Today I was attending the Dafny tutorial given by Rustan Leino at SPLASH’13. I have to say that this was the highlight of the conference for me. In case you haven’t come across it before, Dafny is a programming language designed for software verification. It has a lot in common with Whiley, although Dafny is certainly more mature. You can try it out in your web-browser on the rise4fun site.

Rustand Leino at SPLASH'13

During the tutorial, we went through a number of examples, including several focusing on loop invariants.  For example, here’s the Dafny code for the absolute function:

method abs(x:int, y:int) returns (z:int)
ensures x == z || y == z;
ensures x <= z && y <= z; {      if x > y {
    return x;
  } else {
    return y;
  }
}

You can find the code for this here, where you can run it directly in your browser and play around with it. In fact, the browser version is surprisingly good, and seems to have improved a lot lately. Dafny statically verifies (automatically) that this method does indeed meet its specification.

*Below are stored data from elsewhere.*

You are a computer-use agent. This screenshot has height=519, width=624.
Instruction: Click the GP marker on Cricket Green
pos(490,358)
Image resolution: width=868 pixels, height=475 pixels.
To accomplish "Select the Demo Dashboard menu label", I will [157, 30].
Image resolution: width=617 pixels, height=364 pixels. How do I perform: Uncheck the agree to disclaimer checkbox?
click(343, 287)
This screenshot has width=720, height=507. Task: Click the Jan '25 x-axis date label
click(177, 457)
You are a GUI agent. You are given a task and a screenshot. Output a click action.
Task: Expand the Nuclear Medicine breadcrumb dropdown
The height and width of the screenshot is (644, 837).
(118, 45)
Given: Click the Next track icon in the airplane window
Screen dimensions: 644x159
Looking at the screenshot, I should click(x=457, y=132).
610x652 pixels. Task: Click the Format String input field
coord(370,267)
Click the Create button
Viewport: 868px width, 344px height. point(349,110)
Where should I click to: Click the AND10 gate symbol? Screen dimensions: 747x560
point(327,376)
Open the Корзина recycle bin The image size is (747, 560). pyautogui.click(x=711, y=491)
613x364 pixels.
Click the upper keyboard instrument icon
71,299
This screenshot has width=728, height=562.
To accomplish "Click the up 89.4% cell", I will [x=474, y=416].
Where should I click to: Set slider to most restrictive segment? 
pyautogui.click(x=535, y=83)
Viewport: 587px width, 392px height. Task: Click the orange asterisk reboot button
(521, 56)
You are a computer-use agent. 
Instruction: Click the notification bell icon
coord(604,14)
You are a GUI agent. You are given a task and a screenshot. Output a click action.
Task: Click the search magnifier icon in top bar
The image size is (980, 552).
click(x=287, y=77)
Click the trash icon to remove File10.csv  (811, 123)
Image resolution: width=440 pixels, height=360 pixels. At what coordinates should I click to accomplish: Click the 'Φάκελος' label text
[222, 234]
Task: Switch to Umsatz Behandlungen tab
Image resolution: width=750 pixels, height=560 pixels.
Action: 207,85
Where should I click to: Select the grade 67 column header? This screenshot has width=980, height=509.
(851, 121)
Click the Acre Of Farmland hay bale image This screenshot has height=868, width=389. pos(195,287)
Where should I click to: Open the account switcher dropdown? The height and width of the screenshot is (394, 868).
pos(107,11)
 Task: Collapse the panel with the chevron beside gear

Now, here’s one for you to try:

method To100by2s()
{
  var n := 0;
  while n < 100
  invariant ???;
  {
    n := n + 2;
  }
  assert n == 100;
}

The question is: what loop invariant can replace ??? to prove the assertion holds? Try to solve it here! And, there are at least two different ways to do it …

Finally, here’s a way more complicated example which illustrates binary search:

method BinarySearch(arr: array, key: int) returns (r: int)
  requires arr != null;
  requires forall i,j :: 0 <= i < j < arr.Length ==> arr[i] <= arr[j];
  ensures 0 <= r ==> r < arr.Length && arr[r] == key;
  ensures r < 0 ==> forall i :: 0 <= i < arr.Length ==> arr[i] != key;
{
  var lo, hi := 0, arr.Length;
  while lo < hi
    invariant 0 <= lo <= hi <= arr.Length;
    invariant forall i :: 0 <= i < lo ==> arr[i] != key;
    invariant forall i :: hi <= i < arr.Length ==> arr[i] != key;
    {
      var mid := (lo+hi) / 2;
      if arr[mid] < key {
        lo := mid + 1;
      } else if arr[mid] > key {
        hi := mid;
      } else if arr[mid] == key {
        return mid;
      }
    }
    return -1;
}

Again, you can run the code directly from here. This example is pretty neat! Although, it’s worth mentioning that it doesn’t suffer from the hidden overflow bug which plagued Java because Dafny, like Whiley, uses unbound arithmetic (i.e. it never overflows).